What are Mormons?
The Church of Jesus Christ of Latter-Day Saints (sometimes called LDS Church or Mormonism) is a sect of Christianity founded by the Prophet Joseph Smith in the 19th century. People who are members of the LDS Church are called Mormons.
Mormons are similar to other Christian denominations in the fact that they believe in Jesus Christ as the Savior. Their major divergence from other sects of Christianity is that they include the Book of Mormon in Scripture alongside the Bible. The Book of Mormon holds that Jesus Christ visited the Americas long before any European explorers and ministered there, establishing a peaceful society. Members of the LDS Church believe that a prophet named Mormon (hence the name of the Church) recorded this occurrence on golden plates and his son later buried them in a hill in the state of New York. In 1823, Joseph Smith found these plates in the hillside and translated them to English and founded the Church. The Book of Mormon is believed to have been a revelation of new information concerning Christ's actions in the Americas.

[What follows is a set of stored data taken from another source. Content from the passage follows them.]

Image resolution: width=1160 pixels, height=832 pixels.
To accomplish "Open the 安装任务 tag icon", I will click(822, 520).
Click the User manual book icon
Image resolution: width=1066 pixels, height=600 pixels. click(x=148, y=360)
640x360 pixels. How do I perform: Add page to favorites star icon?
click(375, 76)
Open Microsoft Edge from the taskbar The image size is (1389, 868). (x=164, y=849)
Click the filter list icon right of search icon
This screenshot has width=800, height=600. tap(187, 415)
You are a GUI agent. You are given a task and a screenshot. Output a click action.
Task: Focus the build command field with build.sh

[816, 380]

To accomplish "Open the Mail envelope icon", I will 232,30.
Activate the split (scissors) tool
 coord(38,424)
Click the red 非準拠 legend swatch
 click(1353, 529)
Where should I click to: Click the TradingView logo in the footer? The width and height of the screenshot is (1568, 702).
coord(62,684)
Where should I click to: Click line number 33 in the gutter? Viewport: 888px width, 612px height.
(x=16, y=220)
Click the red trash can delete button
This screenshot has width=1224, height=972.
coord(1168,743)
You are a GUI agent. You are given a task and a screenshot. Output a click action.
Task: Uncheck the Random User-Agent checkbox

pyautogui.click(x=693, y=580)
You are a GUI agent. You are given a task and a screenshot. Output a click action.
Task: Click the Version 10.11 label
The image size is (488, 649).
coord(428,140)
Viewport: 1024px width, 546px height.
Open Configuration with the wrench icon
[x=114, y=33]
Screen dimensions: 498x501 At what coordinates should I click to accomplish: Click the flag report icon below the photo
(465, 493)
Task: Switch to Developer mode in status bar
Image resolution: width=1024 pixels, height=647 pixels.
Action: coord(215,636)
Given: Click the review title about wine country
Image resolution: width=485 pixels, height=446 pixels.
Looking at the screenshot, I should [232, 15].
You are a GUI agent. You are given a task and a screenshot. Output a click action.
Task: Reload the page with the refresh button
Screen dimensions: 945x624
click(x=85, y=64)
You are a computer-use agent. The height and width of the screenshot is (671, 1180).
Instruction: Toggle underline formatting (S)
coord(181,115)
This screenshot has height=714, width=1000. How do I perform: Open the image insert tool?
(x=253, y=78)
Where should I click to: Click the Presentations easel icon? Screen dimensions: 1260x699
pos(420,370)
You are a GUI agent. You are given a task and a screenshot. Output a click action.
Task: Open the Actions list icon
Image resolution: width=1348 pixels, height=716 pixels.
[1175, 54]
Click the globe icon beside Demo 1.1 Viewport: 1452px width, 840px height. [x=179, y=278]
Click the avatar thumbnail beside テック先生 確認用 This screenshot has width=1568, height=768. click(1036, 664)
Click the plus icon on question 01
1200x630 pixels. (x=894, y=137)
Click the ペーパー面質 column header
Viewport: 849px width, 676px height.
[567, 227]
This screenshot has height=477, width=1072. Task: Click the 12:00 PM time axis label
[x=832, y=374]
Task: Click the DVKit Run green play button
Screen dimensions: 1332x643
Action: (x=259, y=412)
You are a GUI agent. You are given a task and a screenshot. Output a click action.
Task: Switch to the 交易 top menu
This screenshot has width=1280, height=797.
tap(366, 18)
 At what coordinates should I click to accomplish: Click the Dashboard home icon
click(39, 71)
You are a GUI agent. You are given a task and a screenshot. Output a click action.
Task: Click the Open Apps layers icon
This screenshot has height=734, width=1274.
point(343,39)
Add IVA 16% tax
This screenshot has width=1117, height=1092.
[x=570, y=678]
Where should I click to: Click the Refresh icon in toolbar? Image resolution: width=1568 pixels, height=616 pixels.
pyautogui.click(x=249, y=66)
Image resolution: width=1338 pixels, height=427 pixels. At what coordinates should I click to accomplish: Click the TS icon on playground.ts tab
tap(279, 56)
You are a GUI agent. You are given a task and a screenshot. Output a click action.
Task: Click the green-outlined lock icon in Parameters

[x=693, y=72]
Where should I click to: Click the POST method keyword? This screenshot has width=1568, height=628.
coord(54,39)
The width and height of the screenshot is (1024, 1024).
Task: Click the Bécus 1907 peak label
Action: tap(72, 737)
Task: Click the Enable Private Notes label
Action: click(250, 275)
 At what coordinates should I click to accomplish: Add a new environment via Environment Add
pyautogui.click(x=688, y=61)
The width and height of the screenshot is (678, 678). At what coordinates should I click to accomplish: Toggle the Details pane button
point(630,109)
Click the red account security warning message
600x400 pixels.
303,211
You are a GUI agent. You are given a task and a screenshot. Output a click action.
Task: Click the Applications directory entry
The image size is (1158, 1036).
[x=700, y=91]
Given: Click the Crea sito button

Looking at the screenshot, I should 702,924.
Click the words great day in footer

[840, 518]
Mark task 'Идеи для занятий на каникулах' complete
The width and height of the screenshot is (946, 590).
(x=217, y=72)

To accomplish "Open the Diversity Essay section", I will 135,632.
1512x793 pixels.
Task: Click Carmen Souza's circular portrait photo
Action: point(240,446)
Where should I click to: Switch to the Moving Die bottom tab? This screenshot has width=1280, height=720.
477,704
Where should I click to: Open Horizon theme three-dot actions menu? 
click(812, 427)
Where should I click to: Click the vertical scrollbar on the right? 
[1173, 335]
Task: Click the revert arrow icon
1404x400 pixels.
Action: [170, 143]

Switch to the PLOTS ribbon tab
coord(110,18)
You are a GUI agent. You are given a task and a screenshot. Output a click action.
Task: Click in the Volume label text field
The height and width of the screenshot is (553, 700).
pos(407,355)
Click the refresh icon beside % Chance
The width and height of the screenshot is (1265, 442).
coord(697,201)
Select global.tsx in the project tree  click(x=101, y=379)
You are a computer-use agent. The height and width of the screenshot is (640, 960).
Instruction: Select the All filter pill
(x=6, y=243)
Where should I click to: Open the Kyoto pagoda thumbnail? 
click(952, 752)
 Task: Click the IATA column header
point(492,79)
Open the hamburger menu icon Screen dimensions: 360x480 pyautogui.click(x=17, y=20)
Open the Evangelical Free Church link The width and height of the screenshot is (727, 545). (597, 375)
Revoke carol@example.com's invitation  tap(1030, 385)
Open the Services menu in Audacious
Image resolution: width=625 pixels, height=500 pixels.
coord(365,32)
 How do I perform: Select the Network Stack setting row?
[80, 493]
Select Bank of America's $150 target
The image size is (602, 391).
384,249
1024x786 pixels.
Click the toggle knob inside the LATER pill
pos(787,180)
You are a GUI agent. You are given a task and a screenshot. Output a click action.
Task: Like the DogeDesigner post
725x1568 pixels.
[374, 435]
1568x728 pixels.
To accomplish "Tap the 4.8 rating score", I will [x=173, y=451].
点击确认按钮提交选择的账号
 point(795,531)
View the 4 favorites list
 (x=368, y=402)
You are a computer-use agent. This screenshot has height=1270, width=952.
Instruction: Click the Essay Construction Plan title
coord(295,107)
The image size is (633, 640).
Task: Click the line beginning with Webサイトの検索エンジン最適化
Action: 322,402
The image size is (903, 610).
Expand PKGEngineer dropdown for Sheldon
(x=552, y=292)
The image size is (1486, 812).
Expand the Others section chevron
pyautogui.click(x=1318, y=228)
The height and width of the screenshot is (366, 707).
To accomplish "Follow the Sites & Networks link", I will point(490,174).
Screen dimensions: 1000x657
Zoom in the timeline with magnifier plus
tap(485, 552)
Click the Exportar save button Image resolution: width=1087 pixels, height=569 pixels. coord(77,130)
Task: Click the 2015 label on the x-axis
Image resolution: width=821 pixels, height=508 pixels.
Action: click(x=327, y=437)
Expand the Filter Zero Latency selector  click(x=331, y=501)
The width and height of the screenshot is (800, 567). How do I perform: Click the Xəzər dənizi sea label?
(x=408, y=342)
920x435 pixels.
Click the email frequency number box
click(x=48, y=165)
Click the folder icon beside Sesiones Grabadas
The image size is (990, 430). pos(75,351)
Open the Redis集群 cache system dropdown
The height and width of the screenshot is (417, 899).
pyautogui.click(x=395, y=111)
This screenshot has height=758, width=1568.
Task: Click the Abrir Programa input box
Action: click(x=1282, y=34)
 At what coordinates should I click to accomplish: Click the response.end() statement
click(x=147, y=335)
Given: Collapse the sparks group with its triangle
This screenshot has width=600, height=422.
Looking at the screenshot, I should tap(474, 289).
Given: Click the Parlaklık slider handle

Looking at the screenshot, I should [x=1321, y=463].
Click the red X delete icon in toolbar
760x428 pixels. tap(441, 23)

Mormons also differ in some of their social behaviors compared to other Christian sects and the greater population. They abstain from alcohol, cigarettes, caffeinated beverages, and illegal drugs. Modest dress is also favored by Mormons, and though this is encouraged in most faiths, Mormons (especially women) feel quite strongly that dressing modestly is a duty.
Though the Church of Jesus Christ of Latter-Day Saints was founded in New York and flourished in the Western United States, the faith has spread around the world. Outside of the United States, the nations with the most members of the LDS Church are Mexico, Brazil, Chile, and Peru.